=== EXERCISE INPUT ===
- - -

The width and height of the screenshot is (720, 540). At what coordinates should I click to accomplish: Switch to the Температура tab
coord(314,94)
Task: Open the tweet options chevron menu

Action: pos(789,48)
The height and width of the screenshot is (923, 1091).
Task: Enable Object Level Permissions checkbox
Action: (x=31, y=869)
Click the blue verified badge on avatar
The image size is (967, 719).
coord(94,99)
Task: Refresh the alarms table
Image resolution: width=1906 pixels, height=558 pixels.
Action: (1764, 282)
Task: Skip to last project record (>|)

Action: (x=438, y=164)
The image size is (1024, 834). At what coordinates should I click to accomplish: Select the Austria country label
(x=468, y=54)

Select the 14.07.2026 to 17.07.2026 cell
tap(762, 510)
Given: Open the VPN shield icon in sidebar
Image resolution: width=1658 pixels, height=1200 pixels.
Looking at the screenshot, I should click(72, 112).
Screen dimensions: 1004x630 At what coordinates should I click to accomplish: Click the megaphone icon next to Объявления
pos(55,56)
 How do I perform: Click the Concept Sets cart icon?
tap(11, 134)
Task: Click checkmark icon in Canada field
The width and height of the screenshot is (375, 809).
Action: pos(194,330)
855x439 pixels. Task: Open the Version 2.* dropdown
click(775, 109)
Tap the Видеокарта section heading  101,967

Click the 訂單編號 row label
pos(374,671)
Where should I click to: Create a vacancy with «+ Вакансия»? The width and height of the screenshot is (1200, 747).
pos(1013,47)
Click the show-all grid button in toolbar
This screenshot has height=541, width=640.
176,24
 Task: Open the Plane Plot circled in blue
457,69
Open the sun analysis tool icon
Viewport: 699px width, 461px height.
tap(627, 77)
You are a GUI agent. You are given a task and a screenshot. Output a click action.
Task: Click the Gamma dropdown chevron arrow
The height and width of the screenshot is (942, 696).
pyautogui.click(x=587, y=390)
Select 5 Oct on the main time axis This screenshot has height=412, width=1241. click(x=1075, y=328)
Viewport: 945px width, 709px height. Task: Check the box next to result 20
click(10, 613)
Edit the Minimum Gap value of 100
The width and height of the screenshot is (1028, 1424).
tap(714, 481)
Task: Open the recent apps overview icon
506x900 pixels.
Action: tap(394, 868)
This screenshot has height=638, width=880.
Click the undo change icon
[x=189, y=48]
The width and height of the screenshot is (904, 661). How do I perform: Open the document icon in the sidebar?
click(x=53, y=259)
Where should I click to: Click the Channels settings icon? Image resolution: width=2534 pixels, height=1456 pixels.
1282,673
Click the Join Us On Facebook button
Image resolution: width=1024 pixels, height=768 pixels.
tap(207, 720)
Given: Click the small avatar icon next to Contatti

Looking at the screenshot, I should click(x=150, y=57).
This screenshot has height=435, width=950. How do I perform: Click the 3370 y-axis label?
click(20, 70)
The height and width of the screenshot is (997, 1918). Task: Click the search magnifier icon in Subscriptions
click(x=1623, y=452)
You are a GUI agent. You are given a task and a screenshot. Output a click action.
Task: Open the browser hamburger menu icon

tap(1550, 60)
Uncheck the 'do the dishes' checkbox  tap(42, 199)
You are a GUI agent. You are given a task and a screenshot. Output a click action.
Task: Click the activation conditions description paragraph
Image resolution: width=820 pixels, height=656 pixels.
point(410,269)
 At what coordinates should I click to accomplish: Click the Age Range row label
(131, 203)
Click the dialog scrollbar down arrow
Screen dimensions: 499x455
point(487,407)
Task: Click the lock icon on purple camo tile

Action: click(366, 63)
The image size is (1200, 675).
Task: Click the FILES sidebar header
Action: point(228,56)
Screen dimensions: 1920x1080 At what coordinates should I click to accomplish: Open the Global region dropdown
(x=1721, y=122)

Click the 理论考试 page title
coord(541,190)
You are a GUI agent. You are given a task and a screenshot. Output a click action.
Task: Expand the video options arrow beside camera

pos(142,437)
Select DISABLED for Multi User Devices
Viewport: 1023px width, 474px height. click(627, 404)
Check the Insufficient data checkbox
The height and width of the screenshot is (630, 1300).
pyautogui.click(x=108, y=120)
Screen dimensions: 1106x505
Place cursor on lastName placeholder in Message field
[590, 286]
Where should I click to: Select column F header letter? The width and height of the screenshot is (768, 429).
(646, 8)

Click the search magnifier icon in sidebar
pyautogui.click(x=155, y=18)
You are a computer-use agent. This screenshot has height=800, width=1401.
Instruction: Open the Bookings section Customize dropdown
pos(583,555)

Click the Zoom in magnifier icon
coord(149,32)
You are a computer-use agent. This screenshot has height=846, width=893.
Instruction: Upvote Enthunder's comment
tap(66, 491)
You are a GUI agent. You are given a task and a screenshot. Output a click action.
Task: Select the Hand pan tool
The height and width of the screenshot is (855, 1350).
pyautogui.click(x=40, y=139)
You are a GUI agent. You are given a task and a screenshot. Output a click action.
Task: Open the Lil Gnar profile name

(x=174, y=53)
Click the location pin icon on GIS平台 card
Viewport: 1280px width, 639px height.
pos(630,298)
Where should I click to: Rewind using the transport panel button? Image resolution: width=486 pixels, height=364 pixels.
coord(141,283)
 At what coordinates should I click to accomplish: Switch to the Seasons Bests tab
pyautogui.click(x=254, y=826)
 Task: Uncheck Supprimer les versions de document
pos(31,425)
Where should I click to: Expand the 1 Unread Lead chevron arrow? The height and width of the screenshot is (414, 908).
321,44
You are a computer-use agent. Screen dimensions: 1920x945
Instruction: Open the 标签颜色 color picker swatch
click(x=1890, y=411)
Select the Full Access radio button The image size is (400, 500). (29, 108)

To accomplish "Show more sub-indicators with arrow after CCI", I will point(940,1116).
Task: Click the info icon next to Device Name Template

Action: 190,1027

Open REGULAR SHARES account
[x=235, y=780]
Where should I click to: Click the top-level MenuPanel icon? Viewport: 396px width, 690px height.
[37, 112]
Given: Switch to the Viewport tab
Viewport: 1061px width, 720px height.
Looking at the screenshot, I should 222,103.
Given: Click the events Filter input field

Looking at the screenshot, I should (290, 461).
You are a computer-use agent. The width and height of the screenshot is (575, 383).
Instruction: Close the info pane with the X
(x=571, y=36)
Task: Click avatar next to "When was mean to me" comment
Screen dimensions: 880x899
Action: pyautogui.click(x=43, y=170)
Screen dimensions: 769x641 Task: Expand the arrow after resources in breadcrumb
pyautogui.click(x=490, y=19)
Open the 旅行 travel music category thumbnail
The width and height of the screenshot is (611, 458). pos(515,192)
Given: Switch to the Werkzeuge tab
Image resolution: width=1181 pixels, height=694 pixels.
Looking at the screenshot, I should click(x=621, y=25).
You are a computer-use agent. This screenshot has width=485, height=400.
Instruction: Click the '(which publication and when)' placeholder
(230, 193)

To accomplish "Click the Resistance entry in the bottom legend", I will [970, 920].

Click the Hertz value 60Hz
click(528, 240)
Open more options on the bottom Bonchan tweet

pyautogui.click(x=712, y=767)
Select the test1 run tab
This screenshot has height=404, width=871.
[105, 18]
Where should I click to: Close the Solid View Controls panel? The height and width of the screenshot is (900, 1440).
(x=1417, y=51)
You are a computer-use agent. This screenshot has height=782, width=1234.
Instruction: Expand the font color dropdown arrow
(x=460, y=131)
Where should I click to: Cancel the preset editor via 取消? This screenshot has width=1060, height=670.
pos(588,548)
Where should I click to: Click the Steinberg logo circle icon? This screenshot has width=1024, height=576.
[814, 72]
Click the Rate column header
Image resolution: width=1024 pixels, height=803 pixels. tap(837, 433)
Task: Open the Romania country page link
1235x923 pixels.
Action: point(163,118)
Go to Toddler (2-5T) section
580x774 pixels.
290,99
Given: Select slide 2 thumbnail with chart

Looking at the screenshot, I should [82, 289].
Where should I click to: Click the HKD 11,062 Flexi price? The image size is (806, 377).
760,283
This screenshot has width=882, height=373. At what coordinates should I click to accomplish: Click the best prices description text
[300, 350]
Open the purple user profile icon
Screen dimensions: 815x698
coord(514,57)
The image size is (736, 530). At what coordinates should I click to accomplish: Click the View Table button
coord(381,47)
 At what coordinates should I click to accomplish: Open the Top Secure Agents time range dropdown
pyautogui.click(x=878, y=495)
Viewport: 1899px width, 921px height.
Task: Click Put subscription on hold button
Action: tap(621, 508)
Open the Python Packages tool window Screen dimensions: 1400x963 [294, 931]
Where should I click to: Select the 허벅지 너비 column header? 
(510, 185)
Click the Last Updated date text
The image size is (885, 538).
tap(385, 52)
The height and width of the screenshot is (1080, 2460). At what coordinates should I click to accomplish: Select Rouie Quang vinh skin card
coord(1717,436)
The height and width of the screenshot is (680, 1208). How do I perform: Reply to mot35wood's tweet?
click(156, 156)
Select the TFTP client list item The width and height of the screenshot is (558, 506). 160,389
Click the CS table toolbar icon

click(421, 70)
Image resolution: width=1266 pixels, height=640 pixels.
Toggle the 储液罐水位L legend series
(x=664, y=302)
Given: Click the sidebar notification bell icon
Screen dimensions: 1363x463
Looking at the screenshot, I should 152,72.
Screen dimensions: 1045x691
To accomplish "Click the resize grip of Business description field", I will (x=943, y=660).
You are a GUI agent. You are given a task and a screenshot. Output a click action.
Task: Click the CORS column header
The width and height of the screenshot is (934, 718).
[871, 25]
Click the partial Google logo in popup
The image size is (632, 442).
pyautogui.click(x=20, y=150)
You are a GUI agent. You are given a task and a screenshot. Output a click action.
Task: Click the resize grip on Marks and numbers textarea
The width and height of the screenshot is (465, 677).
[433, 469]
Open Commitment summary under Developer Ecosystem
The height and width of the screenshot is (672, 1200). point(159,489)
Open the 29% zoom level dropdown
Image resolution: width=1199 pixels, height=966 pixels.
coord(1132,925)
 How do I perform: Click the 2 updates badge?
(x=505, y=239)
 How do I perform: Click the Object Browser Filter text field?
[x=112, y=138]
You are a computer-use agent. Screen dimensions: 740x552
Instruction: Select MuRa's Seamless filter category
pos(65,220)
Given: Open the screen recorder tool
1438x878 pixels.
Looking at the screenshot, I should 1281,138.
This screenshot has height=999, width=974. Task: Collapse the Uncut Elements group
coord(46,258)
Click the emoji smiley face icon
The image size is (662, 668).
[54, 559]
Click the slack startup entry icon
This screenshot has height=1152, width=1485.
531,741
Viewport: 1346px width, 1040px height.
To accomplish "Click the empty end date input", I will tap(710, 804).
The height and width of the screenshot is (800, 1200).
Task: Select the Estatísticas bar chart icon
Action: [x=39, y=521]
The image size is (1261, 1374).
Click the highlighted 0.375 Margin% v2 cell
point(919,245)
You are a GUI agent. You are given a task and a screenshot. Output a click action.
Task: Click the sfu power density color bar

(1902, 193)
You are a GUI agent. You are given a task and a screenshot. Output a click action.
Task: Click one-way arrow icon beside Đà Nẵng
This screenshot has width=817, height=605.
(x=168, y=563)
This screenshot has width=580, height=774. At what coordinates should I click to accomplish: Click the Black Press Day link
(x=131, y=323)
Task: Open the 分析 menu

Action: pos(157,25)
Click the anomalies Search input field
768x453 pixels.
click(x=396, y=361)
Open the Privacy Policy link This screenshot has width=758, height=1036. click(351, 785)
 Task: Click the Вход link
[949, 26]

- - -

=== REQUIRED WORK ===
Please say how many lines in the records above contain the word "grip", giving the number alone.

=== EXERCISE RESPONSE ===
2